Как мы выяснили из послужного списка, после октябрьских событий 1917 года Снесарев ушел из армии «в долговременный отпуск» – то есть без намерения вернуться. Так же как и Врангель, уехал от беды – на родину, в Острогожский уезд.
Почему же весной 1918 года он пошел служить в Красную армию? Потому что надо было противодействовать наступлению немцев. После Брестского мира их продвижение продолжалось на юге; к началу мая заняли Донбасс, дошли до Ростова и до Валуек – а это уже родные снесаревские места.
Но почему он не пошел к белым? Ведь от Острогожска до Новочеркасска или Ростова рукой подать, ближе, чем до Москвы.
Ответив на это вопрос, мы обретем ответ на вопрос великий и трудный: почему красные победили в Гражданской войне?
Главная беда, главная причина поражения Белого движения заключалась в постулате: «Без нас – погибла Россия».
Основу Белого движения составляли убежденные энтузиасты, люди чести и принципа, не лишенные при этом серьезных, а иногда и великих амбиций. Вокруг них группировались смелые честолюбцы, которым жизнь не мила без подвига, победы, славы. Те и другие не могли принять большевиков, потому что считали их бесконечно ниже себя. Они и Родину любили горячей любовью, но лишь в ее славе. Униженную военной катастрофой и Брестским миром, они не могли ее принять. Для того чтобы восстановить честь России (как они ее понимали), готовы были погибнуть сами и погубить других. Когда их героический проект рухнул, они объявили, что Россия погибла.

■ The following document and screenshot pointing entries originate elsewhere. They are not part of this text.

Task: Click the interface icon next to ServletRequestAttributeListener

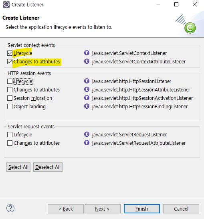Action: point(87,143)
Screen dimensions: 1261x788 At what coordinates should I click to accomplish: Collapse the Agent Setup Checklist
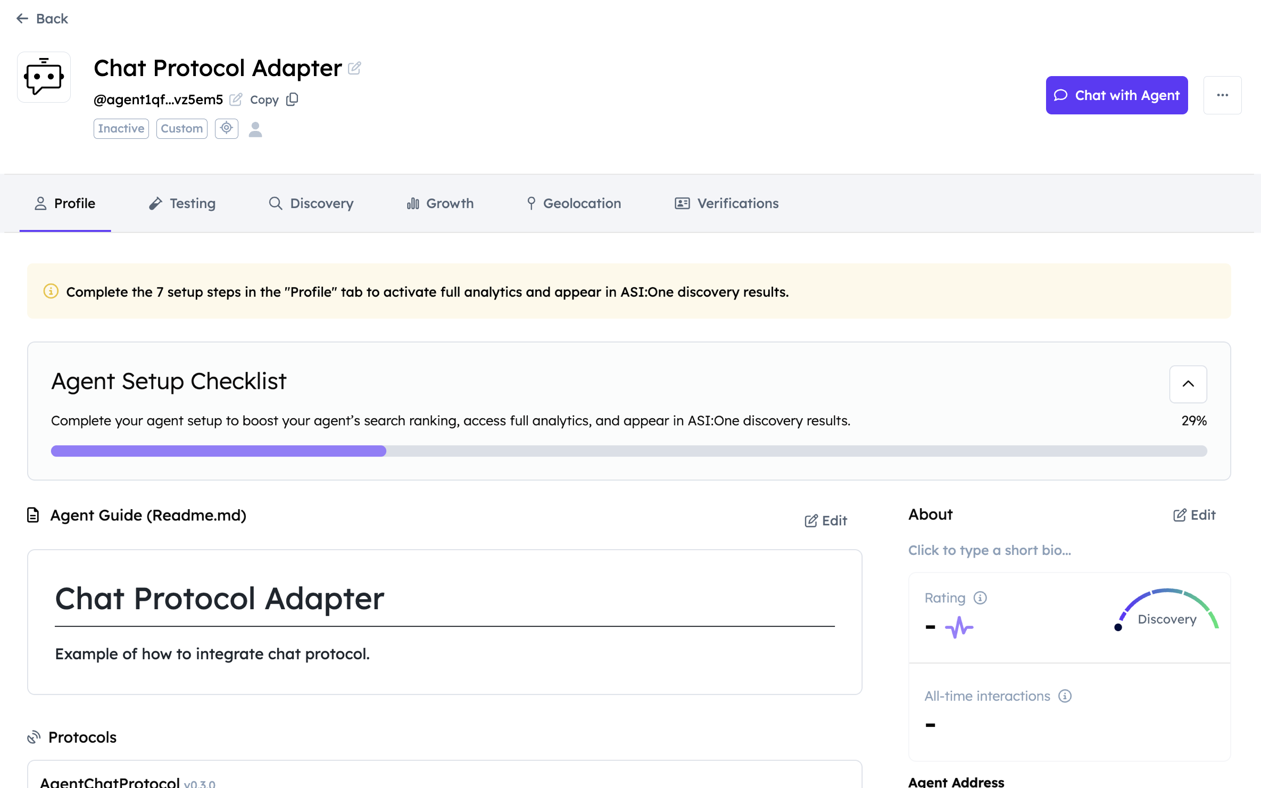[1188, 384]
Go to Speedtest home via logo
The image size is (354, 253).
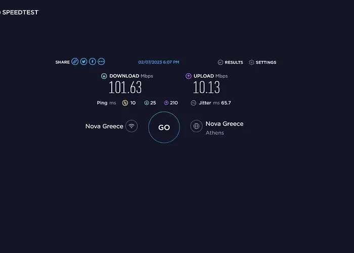coord(20,13)
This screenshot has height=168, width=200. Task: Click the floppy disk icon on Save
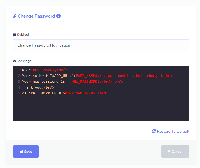tap(21, 152)
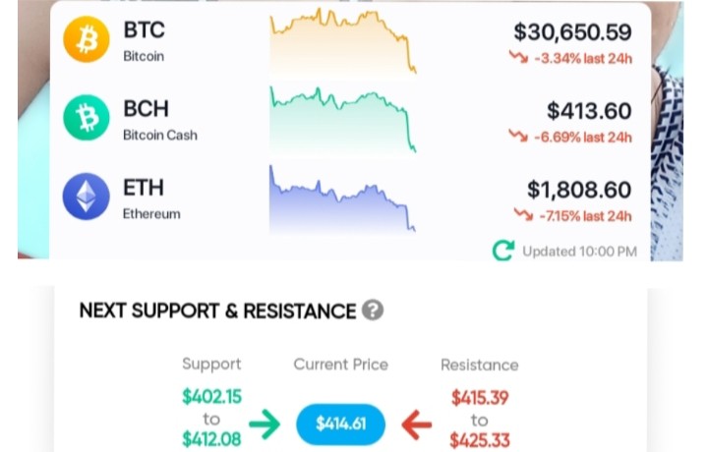Click the green Bitcoin Cash coin icon
707x452 pixels.
[87, 118]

Под прикрытием героев действовали авантюристы, ловкие гешефтмахеры, мелкие негодяи, хапуги, палачи – публика, которая умеет примазаться ко всякому большому делу. Много было просто увлеченной молодежи, вчерашних гимназистов, студентов, юнкеров, очарованных наркотическим обаянием, исходящим от первых двух категорий. Наконец, люди, случайно прибитые революционным штормом к белогвардейским берегам, составляли немалую часть движения.
Кого было меньше всего или, по крайней мере, явно недостаточно в Белом движении? Людей, умеющих и привыкших честно, последовательно, квалифицированно вести изо дня в день тяжелую, неприметную и часто неблагодарную работу по обустройству фронта и тыла. Такие люди не сверкают яркими искрами на поверхности событий, но именно они цементируют всякую людскую общность, придают ей единство, устойчивость и крепость. Белое движение представляло собой соединение отдельных личностей и сравнительно небольших групп, связанных общей ненавистью, а не совместным трудом.